▸ **TASK INPUT**
▬▬▬

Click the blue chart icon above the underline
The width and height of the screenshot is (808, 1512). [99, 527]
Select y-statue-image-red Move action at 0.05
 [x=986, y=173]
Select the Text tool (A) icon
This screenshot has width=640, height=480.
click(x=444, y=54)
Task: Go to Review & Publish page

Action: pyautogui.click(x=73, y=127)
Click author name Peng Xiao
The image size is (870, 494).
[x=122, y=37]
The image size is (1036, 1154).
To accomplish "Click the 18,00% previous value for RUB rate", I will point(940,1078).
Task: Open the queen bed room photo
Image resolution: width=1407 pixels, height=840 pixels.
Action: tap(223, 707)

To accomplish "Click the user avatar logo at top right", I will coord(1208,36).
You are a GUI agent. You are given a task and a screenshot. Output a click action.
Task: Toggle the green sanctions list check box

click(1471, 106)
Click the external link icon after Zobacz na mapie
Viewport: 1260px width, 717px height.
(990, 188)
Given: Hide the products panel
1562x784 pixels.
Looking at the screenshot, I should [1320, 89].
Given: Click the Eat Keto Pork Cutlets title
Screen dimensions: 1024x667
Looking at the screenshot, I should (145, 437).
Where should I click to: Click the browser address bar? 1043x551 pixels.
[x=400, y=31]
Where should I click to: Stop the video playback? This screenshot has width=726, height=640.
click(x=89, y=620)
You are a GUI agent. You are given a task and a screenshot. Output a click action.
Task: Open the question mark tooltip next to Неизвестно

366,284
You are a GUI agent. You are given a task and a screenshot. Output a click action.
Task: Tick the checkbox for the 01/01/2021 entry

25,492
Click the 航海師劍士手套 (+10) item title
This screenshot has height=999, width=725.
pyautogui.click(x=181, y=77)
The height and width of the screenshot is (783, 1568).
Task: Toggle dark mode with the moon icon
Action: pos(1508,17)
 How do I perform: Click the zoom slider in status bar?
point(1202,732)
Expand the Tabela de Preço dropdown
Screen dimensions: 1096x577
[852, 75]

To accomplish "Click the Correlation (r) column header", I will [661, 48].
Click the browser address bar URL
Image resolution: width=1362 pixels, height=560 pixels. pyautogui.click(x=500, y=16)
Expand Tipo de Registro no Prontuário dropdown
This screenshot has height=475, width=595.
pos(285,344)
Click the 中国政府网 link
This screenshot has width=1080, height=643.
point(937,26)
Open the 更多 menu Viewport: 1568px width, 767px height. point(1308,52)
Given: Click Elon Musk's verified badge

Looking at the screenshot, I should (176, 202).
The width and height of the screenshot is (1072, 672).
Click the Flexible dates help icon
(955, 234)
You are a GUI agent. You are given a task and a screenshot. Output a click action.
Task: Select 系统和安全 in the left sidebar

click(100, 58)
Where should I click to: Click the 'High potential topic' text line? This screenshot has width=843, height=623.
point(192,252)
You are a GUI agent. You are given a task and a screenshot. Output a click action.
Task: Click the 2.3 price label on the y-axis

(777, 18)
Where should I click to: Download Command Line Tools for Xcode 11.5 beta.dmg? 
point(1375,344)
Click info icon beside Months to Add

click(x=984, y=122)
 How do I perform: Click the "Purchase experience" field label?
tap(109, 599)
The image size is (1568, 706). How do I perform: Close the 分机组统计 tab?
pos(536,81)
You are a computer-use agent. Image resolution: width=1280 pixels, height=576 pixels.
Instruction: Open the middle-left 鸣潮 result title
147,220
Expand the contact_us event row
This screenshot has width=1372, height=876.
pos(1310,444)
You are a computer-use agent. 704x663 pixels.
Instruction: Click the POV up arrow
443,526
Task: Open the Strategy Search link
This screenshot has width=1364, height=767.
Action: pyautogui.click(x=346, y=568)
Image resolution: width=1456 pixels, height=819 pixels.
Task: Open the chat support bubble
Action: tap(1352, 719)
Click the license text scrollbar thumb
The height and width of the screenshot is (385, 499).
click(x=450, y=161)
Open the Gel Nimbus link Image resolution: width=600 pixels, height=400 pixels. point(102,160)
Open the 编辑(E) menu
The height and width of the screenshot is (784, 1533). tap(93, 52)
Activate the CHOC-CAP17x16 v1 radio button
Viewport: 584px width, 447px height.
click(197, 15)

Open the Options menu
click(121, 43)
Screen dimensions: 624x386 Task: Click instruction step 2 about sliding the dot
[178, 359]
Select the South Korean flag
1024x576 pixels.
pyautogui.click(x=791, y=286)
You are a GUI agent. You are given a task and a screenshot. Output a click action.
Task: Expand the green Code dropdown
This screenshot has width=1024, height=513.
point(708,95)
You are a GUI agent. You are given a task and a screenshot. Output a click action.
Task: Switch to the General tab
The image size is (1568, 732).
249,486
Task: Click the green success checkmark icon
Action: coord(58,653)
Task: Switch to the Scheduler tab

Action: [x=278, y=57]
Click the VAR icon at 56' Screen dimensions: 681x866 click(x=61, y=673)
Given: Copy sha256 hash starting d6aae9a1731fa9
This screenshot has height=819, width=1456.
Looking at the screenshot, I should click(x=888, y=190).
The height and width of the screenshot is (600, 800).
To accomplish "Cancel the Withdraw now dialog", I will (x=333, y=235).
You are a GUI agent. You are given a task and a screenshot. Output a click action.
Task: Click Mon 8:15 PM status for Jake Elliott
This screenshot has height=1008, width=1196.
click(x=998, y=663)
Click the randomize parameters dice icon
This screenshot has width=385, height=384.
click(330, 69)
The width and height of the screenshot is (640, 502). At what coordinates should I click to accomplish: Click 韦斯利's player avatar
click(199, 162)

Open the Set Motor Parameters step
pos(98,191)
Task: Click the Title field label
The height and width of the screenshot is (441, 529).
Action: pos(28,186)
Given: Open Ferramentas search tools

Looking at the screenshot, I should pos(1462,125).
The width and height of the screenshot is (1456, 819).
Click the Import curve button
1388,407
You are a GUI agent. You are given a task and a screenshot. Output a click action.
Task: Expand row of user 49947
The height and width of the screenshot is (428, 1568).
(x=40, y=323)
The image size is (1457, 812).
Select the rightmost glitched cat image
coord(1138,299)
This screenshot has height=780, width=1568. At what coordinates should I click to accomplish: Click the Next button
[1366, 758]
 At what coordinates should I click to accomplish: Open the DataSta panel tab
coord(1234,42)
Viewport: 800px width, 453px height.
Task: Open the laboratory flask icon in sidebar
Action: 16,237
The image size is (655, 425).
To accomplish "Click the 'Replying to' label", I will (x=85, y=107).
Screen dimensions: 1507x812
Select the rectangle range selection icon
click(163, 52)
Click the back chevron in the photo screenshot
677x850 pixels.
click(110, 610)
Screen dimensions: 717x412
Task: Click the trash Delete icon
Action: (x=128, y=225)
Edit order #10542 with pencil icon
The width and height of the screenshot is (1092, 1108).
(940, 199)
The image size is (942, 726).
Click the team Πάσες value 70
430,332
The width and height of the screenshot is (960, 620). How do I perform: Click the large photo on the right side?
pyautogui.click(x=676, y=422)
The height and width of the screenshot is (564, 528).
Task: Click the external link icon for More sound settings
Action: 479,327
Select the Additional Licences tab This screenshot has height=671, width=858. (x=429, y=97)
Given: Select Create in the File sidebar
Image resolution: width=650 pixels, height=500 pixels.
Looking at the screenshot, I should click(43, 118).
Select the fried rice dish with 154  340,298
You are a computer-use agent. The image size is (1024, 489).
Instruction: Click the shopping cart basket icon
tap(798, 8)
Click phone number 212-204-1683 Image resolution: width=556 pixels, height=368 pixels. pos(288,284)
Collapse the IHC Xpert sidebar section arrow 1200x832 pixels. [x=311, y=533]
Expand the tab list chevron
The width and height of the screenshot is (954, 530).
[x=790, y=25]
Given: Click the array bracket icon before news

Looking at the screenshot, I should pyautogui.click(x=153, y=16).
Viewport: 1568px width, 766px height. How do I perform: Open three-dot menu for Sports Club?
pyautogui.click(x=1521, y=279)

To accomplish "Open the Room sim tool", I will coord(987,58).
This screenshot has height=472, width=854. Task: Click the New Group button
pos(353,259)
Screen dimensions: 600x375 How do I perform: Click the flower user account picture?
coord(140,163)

▬▬▬

▸ **REQUIREMENTS**
Print again, with no changes, the part of the data that begins with the line containing "Open the 编辑(E) menu" and ends with the line containing "click(x=998, y=663)", including both of those lines.

▸ **TASK SOLUTION**
Open the 编辑(E) menu
The height and width of the screenshot is (784, 1533). tap(93, 52)
Activate the CHOC-CAP17x16 v1 radio button
Viewport: 584px width, 447px height.
click(197, 15)

Open the Options menu
click(121, 43)
Screen dimensions: 624x386 Task: Click instruction step 2 about sliding the dot
[178, 359]
Select the South Korean flag
1024x576 pixels.
pyautogui.click(x=791, y=286)
You are a GUI agent. You are given a task and a screenshot. Output a click action.
Task: Expand the green Code dropdown
This screenshot has width=1024, height=513.
point(708,95)
You are a GUI agent. You are given a task and a screenshot. Output a click action.
Task: Switch to the General tab
The image size is (1568, 732).
249,486
Task: Click the green success checkmark icon
Action: coord(58,653)
Task: Switch to the Scheduler tab

Action: [x=278, y=57]
Click the VAR icon at 56' Screen dimensions: 681x866 click(x=61, y=673)
Given: Copy sha256 hash starting d6aae9a1731fa9
This screenshot has height=819, width=1456.
Looking at the screenshot, I should click(x=888, y=190).
The height and width of the screenshot is (600, 800).
To accomplish "Cancel the Withdraw now dialog", I will (x=333, y=235).
You are a GUI agent. You are given a task and a screenshot. Output a click action.
Task: Click Mon 8:15 PM status for Jake Elliott
This screenshot has height=1008, width=1196.
click(x=998, y=663)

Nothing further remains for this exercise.